Description
Overview
GeoDistance search achieves the most basic spatial search use-case for "Find all points of interest within R units of known location X". This is great when the starting location is already known (e.g., cell phone GPS, travelling location of interest) but doesn't work for conflation use-cases such as: "Find all CVS Pharmacies that are within 1 mile of a Walgreens pharmacy? Or all Home Depot's that are within 2 blocks of a Lowes?" (After all, competition is essential to a free enterprise economy). The current search toolbox (query, filter, aggregations, reducer, percolator) doesn't lend itself well to these types of queries without writing a bit of complex scripting.

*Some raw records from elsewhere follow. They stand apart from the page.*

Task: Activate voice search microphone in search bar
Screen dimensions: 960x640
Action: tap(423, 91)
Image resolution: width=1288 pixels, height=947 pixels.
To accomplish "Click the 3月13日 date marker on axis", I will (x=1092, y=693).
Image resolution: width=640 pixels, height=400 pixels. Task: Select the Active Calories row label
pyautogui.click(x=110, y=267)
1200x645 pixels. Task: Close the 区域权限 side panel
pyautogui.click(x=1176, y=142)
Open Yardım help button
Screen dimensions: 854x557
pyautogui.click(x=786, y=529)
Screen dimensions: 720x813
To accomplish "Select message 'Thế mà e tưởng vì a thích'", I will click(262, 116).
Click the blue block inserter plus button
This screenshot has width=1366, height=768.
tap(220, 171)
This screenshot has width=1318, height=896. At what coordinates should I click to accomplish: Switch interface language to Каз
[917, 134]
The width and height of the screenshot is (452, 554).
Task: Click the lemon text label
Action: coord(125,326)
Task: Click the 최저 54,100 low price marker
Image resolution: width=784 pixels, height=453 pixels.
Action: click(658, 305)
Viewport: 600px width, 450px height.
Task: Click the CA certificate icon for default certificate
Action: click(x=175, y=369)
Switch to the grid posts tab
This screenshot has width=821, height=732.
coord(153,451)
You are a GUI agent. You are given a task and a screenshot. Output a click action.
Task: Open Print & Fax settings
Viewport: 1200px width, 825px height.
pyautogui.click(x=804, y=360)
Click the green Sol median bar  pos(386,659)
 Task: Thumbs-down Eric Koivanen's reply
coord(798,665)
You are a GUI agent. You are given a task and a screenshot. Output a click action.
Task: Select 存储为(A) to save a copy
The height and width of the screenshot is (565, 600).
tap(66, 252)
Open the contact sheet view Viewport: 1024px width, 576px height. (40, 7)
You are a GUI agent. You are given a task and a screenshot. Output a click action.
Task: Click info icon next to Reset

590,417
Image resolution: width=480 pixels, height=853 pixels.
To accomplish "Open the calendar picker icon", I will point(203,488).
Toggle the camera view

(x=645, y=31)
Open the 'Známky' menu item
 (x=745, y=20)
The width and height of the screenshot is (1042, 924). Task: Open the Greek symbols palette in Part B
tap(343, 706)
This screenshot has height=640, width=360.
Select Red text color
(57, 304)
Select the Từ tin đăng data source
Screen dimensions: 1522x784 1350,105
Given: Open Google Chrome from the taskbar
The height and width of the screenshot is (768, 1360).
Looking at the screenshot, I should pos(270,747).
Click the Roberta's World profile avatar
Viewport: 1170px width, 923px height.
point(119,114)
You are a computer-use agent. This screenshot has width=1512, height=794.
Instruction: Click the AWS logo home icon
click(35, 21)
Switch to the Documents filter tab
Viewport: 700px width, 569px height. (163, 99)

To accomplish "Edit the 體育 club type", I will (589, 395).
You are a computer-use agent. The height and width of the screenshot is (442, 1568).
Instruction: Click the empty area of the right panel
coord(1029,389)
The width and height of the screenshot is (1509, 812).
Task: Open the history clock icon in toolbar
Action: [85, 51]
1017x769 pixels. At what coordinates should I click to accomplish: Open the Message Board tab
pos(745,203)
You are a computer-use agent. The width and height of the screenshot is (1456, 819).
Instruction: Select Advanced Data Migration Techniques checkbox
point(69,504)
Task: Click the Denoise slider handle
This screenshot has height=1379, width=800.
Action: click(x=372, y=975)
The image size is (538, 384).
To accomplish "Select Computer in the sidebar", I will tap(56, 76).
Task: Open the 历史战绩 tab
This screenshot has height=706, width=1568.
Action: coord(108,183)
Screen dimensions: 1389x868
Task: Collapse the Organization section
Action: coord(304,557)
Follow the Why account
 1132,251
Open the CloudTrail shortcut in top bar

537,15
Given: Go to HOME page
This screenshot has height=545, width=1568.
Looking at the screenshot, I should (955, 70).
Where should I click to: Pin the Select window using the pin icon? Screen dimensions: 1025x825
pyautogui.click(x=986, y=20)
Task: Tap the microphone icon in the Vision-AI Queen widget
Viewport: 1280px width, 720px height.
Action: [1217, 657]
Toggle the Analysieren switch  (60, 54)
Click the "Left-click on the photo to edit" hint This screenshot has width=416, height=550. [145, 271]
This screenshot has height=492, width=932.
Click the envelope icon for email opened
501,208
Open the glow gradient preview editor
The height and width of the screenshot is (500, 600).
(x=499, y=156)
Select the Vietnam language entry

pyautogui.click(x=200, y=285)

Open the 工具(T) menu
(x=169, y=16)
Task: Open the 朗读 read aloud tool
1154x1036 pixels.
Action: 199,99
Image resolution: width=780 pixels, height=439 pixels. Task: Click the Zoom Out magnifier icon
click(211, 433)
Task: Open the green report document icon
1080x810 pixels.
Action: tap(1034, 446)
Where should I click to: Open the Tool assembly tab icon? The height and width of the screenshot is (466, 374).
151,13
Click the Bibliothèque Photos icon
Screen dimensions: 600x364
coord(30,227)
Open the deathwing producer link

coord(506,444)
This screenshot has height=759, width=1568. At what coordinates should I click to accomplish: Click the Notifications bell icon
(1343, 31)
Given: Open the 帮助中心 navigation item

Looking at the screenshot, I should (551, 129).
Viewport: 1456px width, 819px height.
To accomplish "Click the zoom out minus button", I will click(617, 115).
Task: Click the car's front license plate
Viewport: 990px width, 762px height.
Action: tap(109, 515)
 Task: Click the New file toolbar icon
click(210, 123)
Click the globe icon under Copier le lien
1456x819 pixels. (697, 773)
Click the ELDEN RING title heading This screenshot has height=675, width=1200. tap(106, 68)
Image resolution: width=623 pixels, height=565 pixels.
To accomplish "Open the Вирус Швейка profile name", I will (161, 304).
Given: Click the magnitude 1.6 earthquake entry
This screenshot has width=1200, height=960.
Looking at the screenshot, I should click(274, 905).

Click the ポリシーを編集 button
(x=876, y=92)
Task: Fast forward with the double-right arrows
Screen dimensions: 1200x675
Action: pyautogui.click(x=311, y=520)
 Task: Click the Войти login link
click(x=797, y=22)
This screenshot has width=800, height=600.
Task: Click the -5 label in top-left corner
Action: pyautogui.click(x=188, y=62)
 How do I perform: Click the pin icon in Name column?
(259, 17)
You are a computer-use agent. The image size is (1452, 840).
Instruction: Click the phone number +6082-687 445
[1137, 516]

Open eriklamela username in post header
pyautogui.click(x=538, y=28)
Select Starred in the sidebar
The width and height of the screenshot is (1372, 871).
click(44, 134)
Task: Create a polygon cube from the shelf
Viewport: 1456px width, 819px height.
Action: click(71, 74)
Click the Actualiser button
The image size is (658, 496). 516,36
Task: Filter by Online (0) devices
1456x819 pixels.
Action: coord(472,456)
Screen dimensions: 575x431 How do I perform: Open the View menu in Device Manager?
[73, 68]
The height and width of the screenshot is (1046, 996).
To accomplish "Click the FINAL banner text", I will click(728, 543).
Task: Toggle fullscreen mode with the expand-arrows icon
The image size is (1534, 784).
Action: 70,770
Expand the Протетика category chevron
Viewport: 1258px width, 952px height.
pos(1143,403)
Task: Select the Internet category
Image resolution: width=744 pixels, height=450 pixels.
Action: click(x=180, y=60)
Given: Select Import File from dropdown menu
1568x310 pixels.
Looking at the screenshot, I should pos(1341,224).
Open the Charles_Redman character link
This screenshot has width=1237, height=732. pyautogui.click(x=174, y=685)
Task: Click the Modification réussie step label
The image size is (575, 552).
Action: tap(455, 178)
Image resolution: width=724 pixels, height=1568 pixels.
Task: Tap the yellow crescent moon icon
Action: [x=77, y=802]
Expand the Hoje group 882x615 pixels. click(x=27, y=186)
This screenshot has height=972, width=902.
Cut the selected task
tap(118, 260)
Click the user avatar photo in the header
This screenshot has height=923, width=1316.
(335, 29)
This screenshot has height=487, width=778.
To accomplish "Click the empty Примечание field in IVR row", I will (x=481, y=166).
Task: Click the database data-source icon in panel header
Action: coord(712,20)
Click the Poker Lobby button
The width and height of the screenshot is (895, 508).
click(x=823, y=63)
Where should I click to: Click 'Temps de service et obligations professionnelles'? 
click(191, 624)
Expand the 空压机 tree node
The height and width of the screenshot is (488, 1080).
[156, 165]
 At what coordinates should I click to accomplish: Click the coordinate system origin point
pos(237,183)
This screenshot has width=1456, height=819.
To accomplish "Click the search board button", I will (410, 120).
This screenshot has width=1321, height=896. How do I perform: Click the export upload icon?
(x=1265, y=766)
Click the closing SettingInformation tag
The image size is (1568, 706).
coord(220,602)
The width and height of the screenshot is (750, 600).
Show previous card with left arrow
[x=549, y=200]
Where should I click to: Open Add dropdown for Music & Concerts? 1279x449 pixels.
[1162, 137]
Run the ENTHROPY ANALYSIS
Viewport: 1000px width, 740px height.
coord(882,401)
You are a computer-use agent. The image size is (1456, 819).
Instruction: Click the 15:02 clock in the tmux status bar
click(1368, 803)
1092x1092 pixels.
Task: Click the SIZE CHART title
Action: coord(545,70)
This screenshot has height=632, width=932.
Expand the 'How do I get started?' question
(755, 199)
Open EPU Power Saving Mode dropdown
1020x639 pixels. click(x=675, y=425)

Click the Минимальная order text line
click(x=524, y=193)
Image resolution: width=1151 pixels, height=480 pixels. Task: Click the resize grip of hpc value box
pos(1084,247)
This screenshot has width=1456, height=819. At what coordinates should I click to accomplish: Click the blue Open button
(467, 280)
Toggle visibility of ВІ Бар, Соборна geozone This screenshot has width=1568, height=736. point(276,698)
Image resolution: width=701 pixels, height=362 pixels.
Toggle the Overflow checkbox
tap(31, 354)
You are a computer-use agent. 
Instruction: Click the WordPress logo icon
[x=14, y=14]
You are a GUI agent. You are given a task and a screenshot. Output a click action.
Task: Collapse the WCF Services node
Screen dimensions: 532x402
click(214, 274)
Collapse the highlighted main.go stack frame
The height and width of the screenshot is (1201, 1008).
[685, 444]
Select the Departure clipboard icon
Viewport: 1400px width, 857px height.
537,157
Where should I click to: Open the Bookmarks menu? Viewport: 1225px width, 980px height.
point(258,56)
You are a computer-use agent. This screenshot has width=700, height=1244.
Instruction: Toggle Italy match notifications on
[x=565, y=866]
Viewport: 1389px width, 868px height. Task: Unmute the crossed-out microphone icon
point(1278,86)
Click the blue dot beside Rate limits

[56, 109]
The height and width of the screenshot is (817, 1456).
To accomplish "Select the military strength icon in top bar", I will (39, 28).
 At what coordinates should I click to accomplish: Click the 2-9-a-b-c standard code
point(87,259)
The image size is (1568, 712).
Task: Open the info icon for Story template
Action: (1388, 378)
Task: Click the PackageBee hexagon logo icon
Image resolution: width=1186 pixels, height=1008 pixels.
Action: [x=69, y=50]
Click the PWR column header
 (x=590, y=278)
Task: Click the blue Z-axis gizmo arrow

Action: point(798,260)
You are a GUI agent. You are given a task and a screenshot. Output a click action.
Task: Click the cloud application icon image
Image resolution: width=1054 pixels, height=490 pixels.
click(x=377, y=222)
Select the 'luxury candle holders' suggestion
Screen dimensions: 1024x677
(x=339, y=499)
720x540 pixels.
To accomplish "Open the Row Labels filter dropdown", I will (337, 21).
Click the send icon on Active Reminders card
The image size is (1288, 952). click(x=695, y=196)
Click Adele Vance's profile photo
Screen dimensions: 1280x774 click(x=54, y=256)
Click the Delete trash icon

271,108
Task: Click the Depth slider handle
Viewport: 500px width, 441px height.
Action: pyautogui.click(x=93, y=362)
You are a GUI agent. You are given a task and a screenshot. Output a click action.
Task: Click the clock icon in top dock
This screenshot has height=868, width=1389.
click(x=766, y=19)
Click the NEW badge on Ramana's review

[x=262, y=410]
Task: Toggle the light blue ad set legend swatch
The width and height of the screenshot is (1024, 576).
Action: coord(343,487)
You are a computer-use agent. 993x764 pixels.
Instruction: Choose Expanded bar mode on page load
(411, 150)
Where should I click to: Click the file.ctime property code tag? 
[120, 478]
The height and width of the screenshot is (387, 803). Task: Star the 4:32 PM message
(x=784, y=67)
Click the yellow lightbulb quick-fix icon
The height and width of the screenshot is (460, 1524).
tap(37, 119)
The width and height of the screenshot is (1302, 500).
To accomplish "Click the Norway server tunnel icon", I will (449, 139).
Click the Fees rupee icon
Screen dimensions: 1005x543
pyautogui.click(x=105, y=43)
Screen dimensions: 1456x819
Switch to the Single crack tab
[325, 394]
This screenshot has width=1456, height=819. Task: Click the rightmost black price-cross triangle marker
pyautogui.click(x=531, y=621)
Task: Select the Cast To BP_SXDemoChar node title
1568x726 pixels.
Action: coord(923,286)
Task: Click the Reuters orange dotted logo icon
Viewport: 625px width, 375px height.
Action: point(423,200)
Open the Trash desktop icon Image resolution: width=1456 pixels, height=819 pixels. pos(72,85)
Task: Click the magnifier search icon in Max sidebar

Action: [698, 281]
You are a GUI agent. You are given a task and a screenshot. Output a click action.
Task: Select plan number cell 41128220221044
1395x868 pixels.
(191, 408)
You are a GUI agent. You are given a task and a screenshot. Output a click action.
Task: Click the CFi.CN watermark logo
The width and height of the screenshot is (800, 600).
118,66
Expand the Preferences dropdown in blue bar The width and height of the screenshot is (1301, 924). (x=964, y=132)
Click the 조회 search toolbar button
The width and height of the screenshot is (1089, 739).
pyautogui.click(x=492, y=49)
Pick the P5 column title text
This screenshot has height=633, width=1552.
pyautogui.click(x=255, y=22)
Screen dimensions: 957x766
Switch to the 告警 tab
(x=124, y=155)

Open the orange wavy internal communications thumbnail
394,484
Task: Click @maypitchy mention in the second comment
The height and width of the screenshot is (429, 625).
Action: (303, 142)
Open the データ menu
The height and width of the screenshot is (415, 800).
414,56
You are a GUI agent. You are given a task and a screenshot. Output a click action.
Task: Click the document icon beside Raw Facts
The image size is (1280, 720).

This feature will add - what we'll temporarily call - a ConflationAggregator. The purpose of this aggregator is to achieve the above use case. A primary aggregator defines the primary list of buckets (e.g., Home Depots). A list of secondary <filter, aggregator, query> defines the operation or post-filter to perform using the documents in the result set of the primary.
Conflation Aggregation Structure
Below is an initial cut at the colocation grammar. There can be one-to-many secondary filters to achieve multi-conflation queries, such as: "Find all Home Depots within 10 miles of a Lowes or Ace Hardware". The design is intended to be flexible enough to avoid limiting this aggregation to geo only queries.
"aggs" : {
"<aggregation_name"> : {
"conflation" : {
"primary" : {
"<filter> | <parent aggregation>"
},
"secondary" : [
"<secondary_name>" : {
"<filter> | <child aggregation>"
}
]
}
}
}
Example
Query
This is an initial rough idea on how to use the conflation aggregator to achieve a complex geodistance query like: "Find all Home Depots that are within 10 miles of a Lowes"
{
"query": {"match_all": {}},
"aggs": {
"HomeDepots" : {
"conflation" : {
"primary" : {
"filter" : {
"bool" : {
"must" : [
{"term" : {"name" : "Home Depot"}},
{"term" : {"businessType": "Home Improvement"}}
]
}
}
},
"secondary": [
"Lowes": {
"filter": {
"and" : {
"filters" : [
"term" : {"name" : "Lowes"},
"geo_distance": {
"field": "location",
"origin_field": "HomeDepots.location",
"ranges": [
{"from" : 0, "to" : 10}
]
}
]
}
}
}
]
}
}
}
}
Result
"aggregations": {
"HomeDepots": {
"buckets": [
{
"key" : "Home Depot",
"id" : 1034,
"doc_count": 2
},
{
"key" : "Home Depot",
"id" : 3432,
"doc_count": 2
},
{
"key" : "Home Depot",
"id" : 5644,
"doc_count": 1
},
{
"key" : "Home Depot",
"id" : 8999,
"doc_count": 1
},
{
"key" : "Home Depot",
"id" : 10232,
"doc_count": 2
}
]
}
}
This issue is open for discussion around use-cases (non-geo), design, naming, etc.